JavaScript 2: The Next Big Language?

OK, so this blog is starting to look like the Steve Yegge Fan Club, and I’m only 3 posts in. Lucky for me, I don’t care.

Steve recently wrote a compelling post on the next big language. In my first post here, I bet that Java would be dethroned within 5 years, and Steve appears to agree. Now, he doesn’t mention which language he’s talking about, but if you read the comments (those on-topic; not those wondering how he got a hot wife), it’s pretty clear he’s referring to ECMAScript 4 (ES4), aka JavaScript 2 (JS2). If you don’t think it’s clear, I suggest you actually read the article, then his other articles (including the brilliant drunken blog rants), then Brendan Eich’s presentation on JS2. [1] At this point, it should be crystal.

As I’m always on the lookout for the next language to write my masterpiece in, this launched yet another info hunting/gathering session. JS2 looks to be a pretty nice language, the syntactic love child of Java and JavaScript, with some other goodies thrown in. And I never had a big problem with JS1.x. In fact, I’ve got solid anecdotal evidence that just about everyone who hates JavaScript never bothered learning it like a real language, picking up the rhino book and reading the gory details section. The haters all see JS as an obstacle, a necessary evil thrust upon them by the need for client-side validation, so all they do is blindly stumble around, trying to twist some working script to their needs. Yeah, some haters are cunning programming linguists who hack out parser generators while waiting for their triple-grande cafe Americanos, but they’re a tiny minority. Plus, they hate all languages.

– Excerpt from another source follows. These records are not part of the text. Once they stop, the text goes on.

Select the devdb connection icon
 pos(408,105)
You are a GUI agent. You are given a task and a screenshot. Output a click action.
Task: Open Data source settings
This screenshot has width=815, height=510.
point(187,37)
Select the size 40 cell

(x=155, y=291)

Anyway, I found out a lot. ES4 is already available, (more or less, as the spec isn’t finalized) in Adobe’s ActionScript 3 (AS3). Yes, the language used for Flash. Adobe built a virtual machine for it, codename Tamarin [2], aka AVM2. It’s been embedded in Flash 9, and it’s supposed to be wicked fast. It’s also been open sourced and donated to Mozilla, so it should show up in Firefox 3. [3] Frank Hecker wrote a nice piece on what impact this will have.

So soon you’ll be able to use the same language for Flash apps, Flex 2 apps (which is a lot more up my alley), and AJAX. That’s a big motivator to learn it.

The only place it’s missing is the JVM. Now, if you read carefully, Steve said it would launch on the JVM. Unfortunately, I’m not so sure. Rhino, the embedable JS interpreter/compiler for the JVM, can only handle JS 1.5. I figured, hey, they just added it to Java 6, of course they’ll maintain it and keep it up. But we’re up to JavaScript 1.7, and it’s still not there. So I focused my search for a Rhino roadmap, and you know what? There pretty much isn’t one. The best source I could find was this thread on, concerning the implementation of ES4 features in Rhino. I found it scary for a few reasons:

  • There appears to be only one active committer, and just a few other helpers. Apparently Sun does not have any engineers devoted to Rhino.
  • Modifying Rhino to handle ES4 is a daunting task. Rhino was initially a straight port of Spidermonkey, which was written in C.
  • The other option suggested is creating a straight port of Tamarin. Tamarin was written in AS3, essentially JS2, which should be easier to port to Java than C was. But it’s 135,000 lines! And in a much terser language than Java! So who knows how many lines the port will end up being. An AS3-to-Java compiler seems like it would take less time, but that still sounds like a major effort.

I’ve also seen a couple instances (PHP, Python) where someone connected Java to a native implemenation of a language. Perhaps they could do that with Tamarin, although I wonder about the performance. Would it be better than a Java implementation, or would the overhead hurt it too much?

So I’m bummed, as I’m looking for something to help me script Java (actually, replace it in the middle – and possibly presentation – tier), but I don’t want to choose a dead platform. To use JS2 server-side I’d have to give up Java altogether, and that seems like cutting off my nose to spite my face, or throwing the baby out with the bath water, or some other such calamity. There are just too many Java FOSS libraries, which solve really hard problems, that I’d have to give up.

So I’m going to have to size up JRuby some more, and perhaps do a bit more digging on ES4, before I make any rash decisions. Procrastination wins again!

[1] BTW, the presentation uses some new HTML/CSS/JS document format to replace PowerPoint, and you have to point your mouse in the lower right to pop up the controls. Crazy frustrating if you don’t know that.

[2] It’s a monkey, like Mozilla’s C-based JavaScript engine Spidermonkey. Not tamarind, the seed that makes a delicious sweet and tangy sauce for my samosas.

[3] If Microsoft was smart, they’d use it for IE8, assuming that’s legal and wouldn’t cause Mr. Gates to have an aneurysm.